◆ **Exercise aim**
Type out each record word for word. Pictures stay out.

[Saved data entries]
-- Opening Marker --

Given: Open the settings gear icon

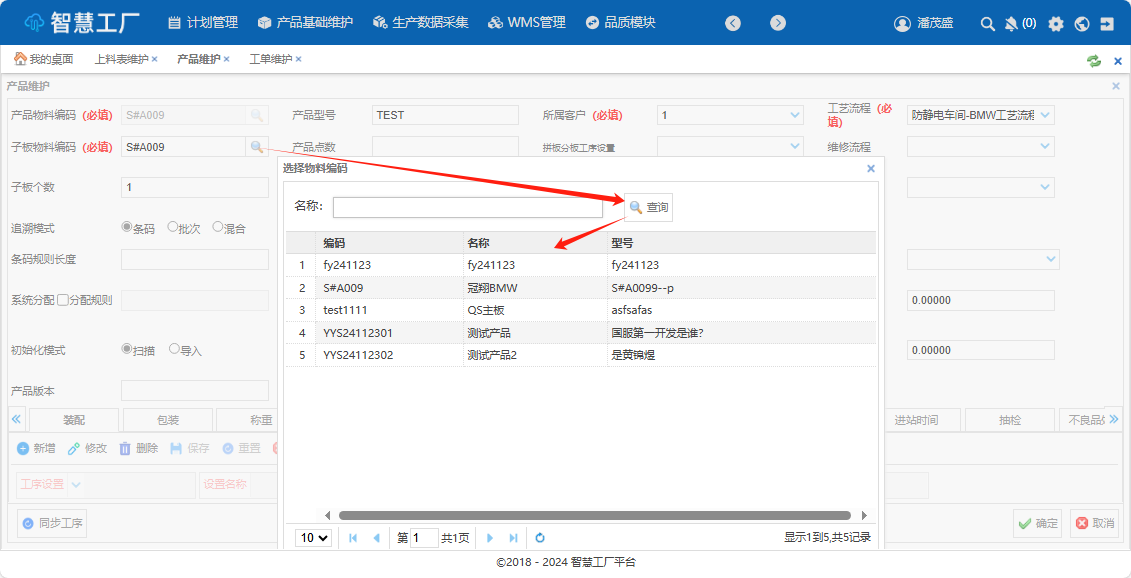Looking at the screenshot, I should point(1056,23).
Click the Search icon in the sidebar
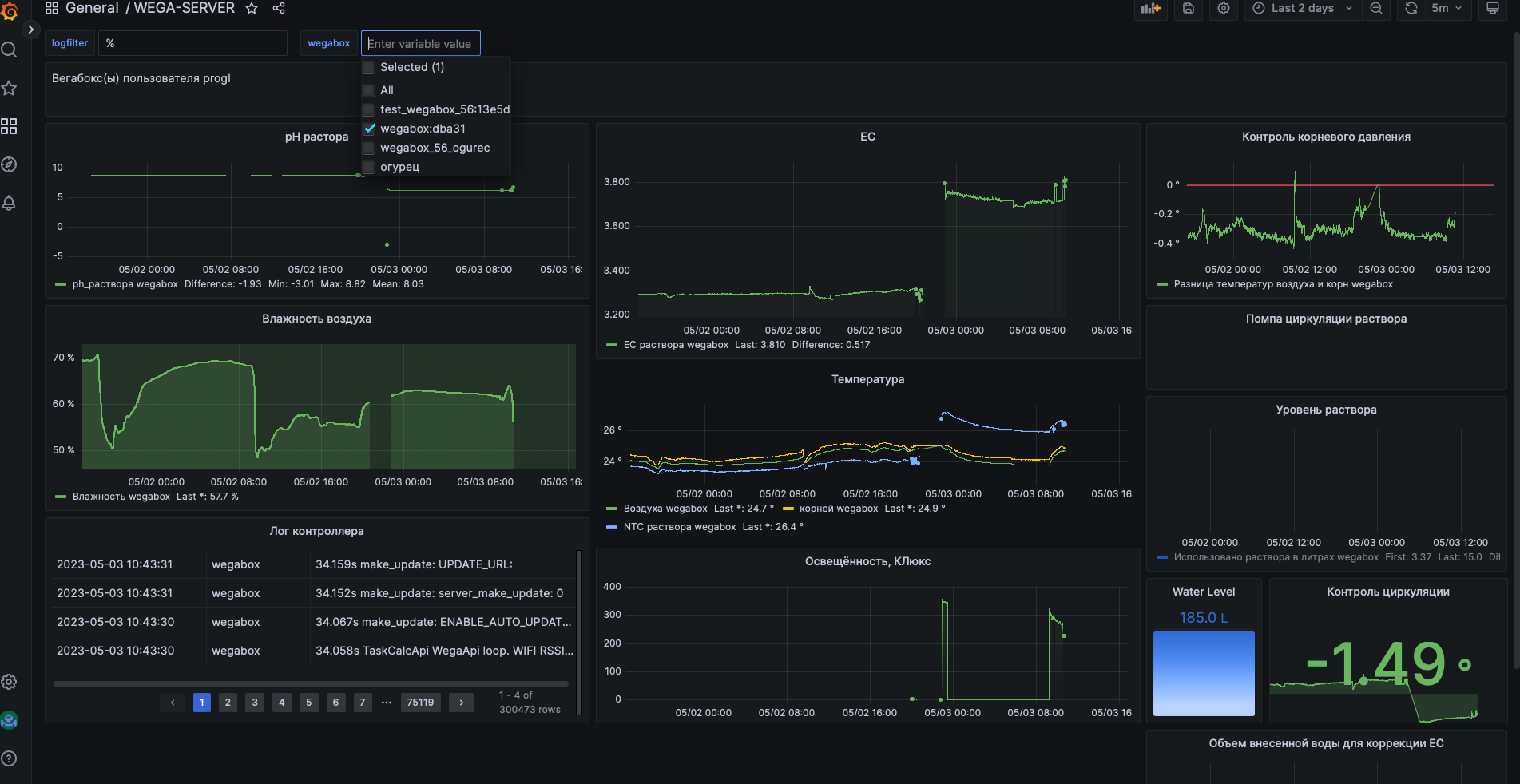This screenshot has height=784, width=1520. (x=10, y=49)
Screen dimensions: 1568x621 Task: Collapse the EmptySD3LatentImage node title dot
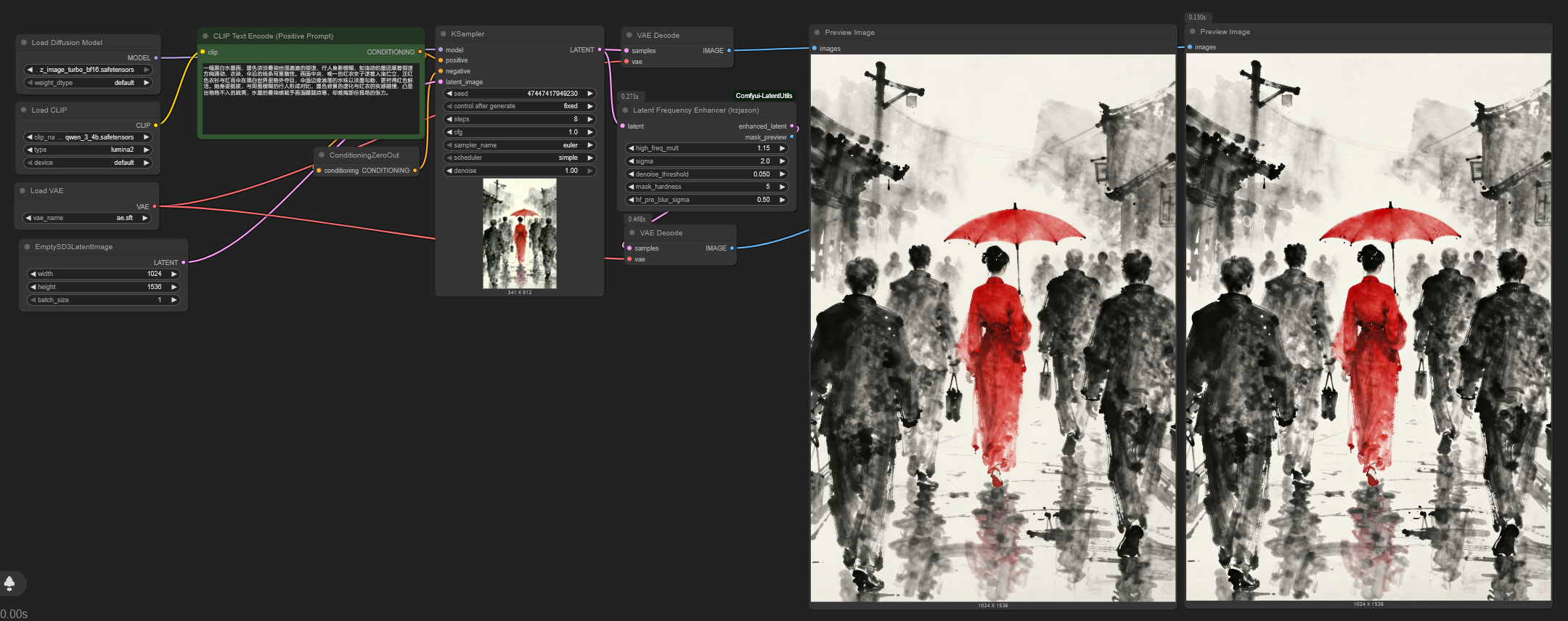coord(28,247)
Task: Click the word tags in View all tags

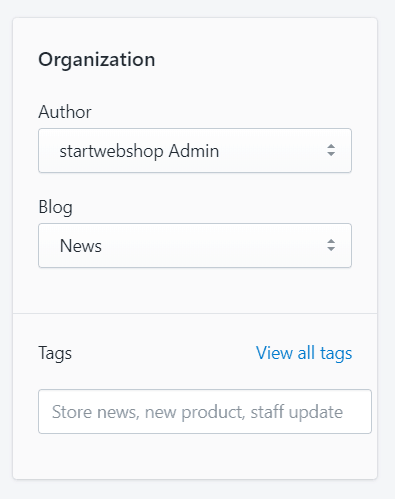Action: tap(336, 354)
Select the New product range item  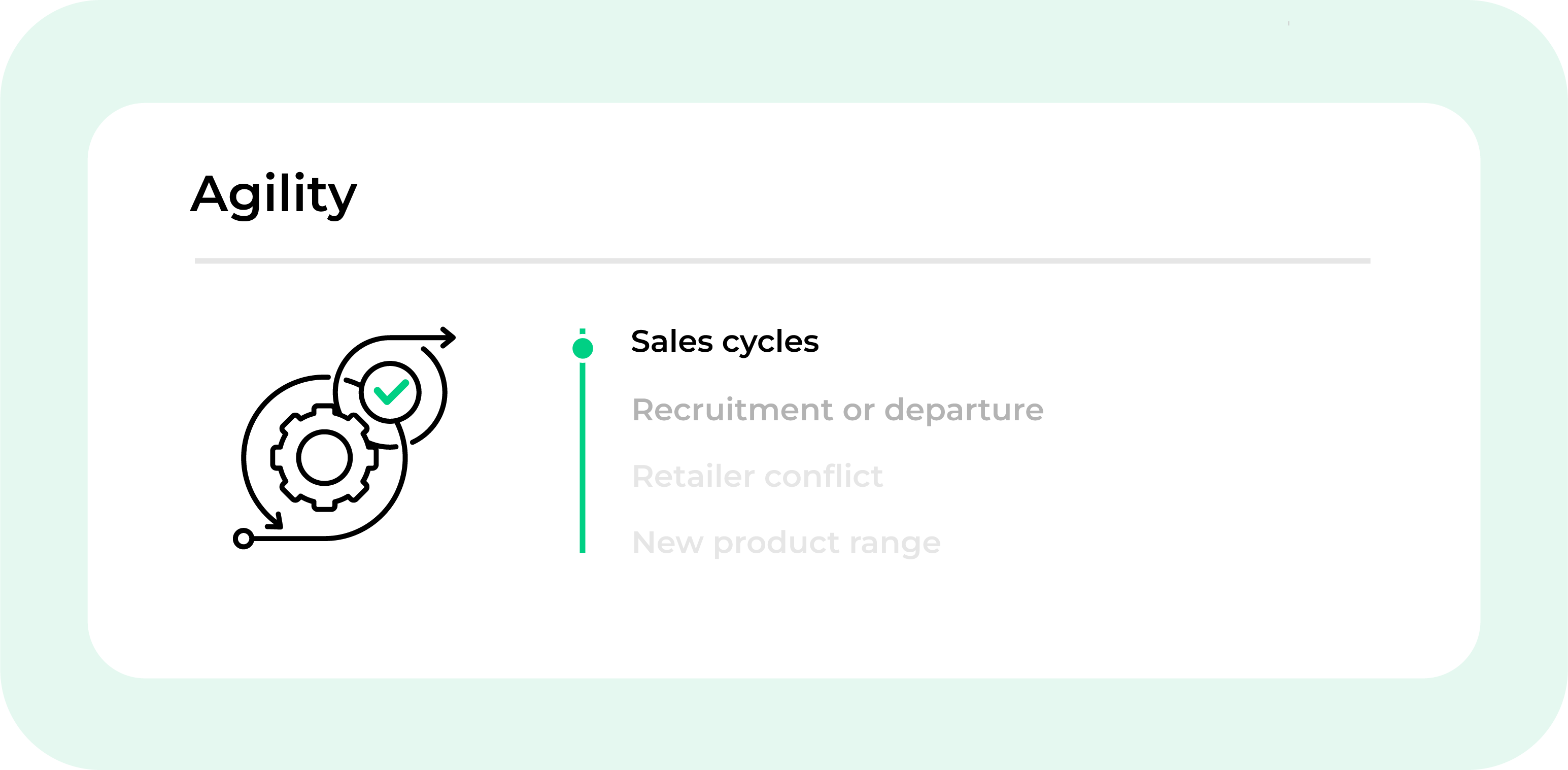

-- Closing Marker --

◆ **Task response**
Given: Open the settings gear icon

Looking at the screenshot, I should point(1056,23).
Click the Search icon in the sidebar
This screenshot has height=784, width=1520. (x=10, y=49)
Screen dimensions: 1568x621 Task: Collapse the EmptySD3LatentImage node title dot
coord(28,247)
Task: Click the word tags in View all tags

Action: tap(336, 354)
Select the New product range item  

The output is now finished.